**Material for this exercise:**

**********

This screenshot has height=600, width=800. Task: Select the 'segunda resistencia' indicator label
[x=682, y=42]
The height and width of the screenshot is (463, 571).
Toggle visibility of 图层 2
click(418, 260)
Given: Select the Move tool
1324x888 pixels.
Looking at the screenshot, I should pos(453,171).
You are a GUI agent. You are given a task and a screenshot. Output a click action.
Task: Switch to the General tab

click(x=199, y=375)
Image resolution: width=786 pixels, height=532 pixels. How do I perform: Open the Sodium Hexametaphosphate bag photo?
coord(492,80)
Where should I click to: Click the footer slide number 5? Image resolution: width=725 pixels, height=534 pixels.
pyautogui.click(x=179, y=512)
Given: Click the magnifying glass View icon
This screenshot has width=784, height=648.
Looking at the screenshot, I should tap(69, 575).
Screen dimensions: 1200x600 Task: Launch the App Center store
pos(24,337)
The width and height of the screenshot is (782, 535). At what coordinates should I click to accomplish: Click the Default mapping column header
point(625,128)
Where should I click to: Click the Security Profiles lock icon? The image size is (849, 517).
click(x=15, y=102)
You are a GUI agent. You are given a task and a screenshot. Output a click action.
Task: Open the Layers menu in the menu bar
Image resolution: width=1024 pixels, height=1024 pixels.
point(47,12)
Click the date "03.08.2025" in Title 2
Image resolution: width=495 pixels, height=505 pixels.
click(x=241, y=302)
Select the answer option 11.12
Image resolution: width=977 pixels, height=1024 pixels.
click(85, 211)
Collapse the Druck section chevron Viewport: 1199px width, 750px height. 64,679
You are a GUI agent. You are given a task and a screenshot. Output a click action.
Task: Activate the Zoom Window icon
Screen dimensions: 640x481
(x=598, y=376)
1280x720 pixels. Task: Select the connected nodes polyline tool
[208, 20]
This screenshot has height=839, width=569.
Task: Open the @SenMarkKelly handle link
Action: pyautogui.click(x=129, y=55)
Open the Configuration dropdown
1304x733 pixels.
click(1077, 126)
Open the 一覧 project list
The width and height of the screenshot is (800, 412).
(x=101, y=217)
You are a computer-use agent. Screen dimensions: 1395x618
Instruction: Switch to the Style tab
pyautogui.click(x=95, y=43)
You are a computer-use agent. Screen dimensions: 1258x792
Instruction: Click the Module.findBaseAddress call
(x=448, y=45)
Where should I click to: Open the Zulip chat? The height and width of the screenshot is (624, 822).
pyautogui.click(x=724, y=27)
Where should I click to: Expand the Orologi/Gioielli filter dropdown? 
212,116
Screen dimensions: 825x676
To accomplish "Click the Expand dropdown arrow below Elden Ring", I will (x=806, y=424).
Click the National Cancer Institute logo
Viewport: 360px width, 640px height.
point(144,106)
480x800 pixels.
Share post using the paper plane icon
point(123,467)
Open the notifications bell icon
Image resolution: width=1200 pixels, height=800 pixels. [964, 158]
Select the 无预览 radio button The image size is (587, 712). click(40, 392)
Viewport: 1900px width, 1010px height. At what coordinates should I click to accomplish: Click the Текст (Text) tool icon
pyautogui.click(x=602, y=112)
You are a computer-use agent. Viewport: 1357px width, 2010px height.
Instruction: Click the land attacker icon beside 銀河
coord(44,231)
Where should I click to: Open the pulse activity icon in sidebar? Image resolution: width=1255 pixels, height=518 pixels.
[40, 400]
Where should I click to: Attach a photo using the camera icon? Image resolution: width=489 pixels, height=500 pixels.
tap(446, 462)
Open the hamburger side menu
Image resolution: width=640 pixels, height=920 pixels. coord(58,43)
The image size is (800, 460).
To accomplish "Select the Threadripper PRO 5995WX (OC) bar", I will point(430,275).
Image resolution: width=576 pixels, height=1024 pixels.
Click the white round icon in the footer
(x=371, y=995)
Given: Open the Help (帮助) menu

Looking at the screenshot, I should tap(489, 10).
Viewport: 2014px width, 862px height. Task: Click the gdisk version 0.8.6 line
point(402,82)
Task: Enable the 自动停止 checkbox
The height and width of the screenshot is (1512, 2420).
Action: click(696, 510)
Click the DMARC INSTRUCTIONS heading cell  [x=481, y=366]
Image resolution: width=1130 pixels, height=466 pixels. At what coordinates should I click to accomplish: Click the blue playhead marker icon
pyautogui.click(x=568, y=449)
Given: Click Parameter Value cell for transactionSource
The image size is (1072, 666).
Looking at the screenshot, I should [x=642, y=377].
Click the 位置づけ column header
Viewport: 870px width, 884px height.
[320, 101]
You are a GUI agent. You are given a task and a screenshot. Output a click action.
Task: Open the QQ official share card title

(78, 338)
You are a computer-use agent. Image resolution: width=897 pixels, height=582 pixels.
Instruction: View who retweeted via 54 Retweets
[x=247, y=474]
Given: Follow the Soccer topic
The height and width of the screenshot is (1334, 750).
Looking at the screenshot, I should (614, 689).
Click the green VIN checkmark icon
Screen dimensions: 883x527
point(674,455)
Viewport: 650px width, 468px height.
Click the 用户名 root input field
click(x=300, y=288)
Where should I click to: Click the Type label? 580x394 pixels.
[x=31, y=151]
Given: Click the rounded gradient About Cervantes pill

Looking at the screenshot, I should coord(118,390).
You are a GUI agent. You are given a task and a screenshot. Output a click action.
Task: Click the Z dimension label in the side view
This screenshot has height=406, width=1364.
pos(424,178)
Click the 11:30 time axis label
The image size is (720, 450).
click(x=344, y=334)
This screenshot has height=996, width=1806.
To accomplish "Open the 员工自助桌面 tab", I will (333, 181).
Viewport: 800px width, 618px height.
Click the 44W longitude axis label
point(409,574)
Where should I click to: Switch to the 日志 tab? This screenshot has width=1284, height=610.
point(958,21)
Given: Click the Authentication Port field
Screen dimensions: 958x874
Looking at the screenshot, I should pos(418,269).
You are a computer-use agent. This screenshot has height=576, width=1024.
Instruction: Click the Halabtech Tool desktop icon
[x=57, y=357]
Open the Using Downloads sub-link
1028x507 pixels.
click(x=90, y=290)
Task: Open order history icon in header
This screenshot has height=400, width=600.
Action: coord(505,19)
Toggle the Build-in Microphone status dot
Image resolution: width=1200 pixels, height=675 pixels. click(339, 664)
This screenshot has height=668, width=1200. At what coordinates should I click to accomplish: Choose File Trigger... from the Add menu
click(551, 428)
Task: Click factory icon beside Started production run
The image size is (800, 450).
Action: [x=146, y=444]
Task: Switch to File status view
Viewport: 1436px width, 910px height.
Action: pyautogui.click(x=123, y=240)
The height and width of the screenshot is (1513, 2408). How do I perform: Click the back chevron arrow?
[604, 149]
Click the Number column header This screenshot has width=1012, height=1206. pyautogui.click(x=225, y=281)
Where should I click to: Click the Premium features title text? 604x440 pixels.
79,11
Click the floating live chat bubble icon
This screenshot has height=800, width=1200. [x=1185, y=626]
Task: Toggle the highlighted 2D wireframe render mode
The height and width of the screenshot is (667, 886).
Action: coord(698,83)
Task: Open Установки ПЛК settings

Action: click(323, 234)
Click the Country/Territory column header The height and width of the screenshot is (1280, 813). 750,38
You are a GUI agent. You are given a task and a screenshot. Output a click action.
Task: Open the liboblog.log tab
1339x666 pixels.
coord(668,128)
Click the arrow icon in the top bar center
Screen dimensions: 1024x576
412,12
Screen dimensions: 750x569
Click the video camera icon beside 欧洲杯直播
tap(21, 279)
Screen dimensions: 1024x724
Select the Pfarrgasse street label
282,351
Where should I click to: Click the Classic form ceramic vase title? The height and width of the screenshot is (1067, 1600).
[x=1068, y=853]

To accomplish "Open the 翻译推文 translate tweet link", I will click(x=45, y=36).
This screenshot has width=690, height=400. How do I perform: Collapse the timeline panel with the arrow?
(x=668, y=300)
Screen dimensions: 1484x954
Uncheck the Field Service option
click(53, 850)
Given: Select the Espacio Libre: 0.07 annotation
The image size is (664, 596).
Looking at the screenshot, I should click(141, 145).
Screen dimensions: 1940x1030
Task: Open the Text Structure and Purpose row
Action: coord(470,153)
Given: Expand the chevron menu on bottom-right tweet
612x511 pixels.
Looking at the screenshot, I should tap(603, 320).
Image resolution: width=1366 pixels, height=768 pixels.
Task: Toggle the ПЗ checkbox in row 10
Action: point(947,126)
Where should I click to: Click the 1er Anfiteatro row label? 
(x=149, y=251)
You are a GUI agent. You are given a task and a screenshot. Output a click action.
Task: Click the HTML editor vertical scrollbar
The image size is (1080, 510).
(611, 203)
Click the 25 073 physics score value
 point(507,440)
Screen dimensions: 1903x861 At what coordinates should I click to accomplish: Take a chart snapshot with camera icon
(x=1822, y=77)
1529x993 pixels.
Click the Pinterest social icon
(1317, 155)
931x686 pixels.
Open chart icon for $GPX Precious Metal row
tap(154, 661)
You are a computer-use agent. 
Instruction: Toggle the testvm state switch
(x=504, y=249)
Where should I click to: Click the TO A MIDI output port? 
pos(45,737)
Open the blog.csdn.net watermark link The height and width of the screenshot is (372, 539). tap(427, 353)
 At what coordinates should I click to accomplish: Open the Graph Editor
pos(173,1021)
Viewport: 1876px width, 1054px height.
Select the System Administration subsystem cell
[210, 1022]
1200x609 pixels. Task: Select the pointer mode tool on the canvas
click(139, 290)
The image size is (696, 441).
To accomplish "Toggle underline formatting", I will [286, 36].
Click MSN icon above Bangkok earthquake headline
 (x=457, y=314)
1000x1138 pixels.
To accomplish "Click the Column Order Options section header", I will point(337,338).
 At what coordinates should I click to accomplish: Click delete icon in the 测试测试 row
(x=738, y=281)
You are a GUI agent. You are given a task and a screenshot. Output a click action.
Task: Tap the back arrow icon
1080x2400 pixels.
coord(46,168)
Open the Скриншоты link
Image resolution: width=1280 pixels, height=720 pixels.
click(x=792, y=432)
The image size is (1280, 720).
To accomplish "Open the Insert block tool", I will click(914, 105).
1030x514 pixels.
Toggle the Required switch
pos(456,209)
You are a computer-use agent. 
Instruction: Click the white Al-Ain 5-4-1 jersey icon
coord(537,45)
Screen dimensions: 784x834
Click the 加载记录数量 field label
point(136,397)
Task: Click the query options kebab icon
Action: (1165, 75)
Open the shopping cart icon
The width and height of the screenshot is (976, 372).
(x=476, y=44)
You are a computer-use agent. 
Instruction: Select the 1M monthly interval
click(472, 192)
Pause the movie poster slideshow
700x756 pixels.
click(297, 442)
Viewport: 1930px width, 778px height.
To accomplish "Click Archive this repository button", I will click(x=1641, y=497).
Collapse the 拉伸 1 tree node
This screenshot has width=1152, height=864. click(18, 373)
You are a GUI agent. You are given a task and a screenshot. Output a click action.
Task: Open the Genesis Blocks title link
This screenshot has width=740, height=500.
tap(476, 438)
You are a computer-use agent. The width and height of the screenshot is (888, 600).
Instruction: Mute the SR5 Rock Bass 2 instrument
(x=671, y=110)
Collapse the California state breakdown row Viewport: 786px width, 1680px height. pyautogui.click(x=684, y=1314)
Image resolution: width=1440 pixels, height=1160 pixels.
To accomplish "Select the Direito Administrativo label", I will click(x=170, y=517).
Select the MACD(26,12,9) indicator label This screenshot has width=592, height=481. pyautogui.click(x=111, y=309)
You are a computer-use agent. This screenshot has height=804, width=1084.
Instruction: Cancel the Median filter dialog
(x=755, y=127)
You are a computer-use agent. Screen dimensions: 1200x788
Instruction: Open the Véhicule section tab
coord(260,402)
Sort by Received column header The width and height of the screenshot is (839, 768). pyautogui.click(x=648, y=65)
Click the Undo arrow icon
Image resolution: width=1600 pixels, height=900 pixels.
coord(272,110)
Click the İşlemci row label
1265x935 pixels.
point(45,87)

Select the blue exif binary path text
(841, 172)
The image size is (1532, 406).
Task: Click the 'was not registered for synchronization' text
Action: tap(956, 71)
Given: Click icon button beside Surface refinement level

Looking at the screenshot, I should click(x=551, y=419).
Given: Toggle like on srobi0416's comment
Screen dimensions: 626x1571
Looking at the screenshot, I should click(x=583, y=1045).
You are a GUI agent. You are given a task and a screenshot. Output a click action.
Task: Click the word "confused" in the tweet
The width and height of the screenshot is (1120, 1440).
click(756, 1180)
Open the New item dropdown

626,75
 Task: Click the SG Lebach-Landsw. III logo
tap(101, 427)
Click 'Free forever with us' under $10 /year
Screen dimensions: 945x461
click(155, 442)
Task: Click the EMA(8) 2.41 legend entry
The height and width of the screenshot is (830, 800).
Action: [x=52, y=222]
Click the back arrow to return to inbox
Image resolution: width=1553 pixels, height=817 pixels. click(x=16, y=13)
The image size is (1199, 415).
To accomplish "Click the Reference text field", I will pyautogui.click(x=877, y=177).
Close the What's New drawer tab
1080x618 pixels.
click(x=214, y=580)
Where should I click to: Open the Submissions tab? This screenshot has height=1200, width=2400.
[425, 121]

**********

**Action item:** Taking the entries above, write out exactly the lines starting with the line containing "Where should I click to: Click the Type" and going on through the line containing "Click the Country/Territory", both included, and nothing else.

**Result of this task:**
Where should I click to: Click the Type label? 580x394 pixels.
[x=31, y=151]
Given: Click the rounded gradient About Cervantes pill

Looking at the screenshot, I should coord(118,390).
You are a GUI agent. You are given a task and a screenshot. Output a click action.
Task: Click the Z dimension label in the side view
This screenshot has height=406, width=1364.
pos(424,178)
Click the 11:30 time axis label
The image size is (720, 450).
click(x=344, y=334)
This screenshot has height=996, width=1806.
To accomplish "Open the 员工自助桌面 tab", I will (333, 181).
Viewport: 800px width, 618px height.
Click the 44W longitude axis label
point(409,574)
Where should I click to: Switch to the 日志 tab? This screenshot has width=1284, height=610.
point(958,21)
Given: Click the Authentication Port field
Screen dimensions: 958x874
Looking at the screenshot, I should pos(418,269).
You are a computer-use agent. This screenshot has height=576, width=1024.
Instruction: Click the Halabtech Tool desktop icon
[x=57, y=357]
Open the Using Downloads sub-link
1028x507 pixels.
click(x=90, y=290)
Task: Open order history icon in header
This screenshot has height=400, width=600.
Action: coord(505,19)
Toggle the Build-in Microphone status dot
Image resolution: width=1200 pixels, height=675 pixels. click(339, 664)
This screenshot has height=668, width=1200. At what coordinates should I click to accomplish: Choose File Trigger... from the Add menu
click(551, 428)
Task: Click factory icon beside Started production run
The image size is (800, 450).
Action: [x=146, y=444]
Task: Switch to File status view
Viewport: 1436px width, 910px height.
Action: pyautogui.click(x=123, y=240)
The height and width of the screenshot is (1513, 2408). How do I perform: Click the back chevron arrow?
[604, 149]
Click the Number column header This screenshot has width=1012, height=1206. pyautogui.click(x=225, y=281)
Where should I click to: Click the Premium features title text? 604x440 pixels.
79,11
Click the floating live chat bubble icon
This screenshot has height=800, width=1200. [x=1185, y=626]
Task: Toggle the highlighted 2D wireframe render mode
The height and width of the screenshot is (667, 886).
Action: coord(698,83)
Task: Open Установки ПЛК settings

Action: click(323, 234)
Click the Country/Territory column header The height and width of the screenshot is (1280, 813). 750,38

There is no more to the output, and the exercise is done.